Your instructions: Could you write out the line containing "Where should I click to: Open" and all the lines below it in the data, exactly, through the final one and nothing else?

┌─ Data extracts

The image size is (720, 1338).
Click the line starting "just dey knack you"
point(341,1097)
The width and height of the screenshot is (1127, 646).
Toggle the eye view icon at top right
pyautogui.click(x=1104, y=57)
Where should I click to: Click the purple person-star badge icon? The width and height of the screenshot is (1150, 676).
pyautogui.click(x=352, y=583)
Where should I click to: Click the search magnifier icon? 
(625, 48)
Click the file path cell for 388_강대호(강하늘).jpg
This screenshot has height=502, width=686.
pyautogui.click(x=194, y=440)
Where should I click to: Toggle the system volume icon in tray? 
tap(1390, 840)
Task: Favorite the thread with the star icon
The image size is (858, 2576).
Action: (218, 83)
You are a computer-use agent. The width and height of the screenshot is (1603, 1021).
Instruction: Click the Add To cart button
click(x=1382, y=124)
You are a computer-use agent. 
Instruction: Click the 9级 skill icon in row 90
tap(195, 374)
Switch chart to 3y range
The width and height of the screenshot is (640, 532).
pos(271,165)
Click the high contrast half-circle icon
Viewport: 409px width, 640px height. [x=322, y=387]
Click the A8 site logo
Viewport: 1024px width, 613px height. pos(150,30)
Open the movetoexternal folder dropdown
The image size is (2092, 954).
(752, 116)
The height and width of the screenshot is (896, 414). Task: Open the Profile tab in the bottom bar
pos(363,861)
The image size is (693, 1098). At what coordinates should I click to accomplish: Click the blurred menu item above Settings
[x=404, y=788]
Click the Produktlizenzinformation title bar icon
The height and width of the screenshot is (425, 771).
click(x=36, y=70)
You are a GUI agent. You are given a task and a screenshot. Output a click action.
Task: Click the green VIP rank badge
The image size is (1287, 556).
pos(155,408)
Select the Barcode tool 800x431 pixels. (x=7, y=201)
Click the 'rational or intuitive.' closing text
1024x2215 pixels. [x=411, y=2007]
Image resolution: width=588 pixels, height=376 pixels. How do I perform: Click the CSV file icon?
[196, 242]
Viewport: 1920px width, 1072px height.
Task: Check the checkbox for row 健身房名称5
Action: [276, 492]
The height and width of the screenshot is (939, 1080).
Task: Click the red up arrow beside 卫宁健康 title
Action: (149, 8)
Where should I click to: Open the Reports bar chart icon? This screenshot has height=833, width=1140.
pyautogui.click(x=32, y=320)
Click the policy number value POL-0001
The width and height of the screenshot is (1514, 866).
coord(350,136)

└─

Expected answer:
Where should I click to: Open the Reports bar chart icon? This screenshot has height=833, width=1140.
pyautogui.click(x=32, y=320)
Click the policy number value POL-0001
The width and height of the screenshot is (1514, 866).
coord(350,136)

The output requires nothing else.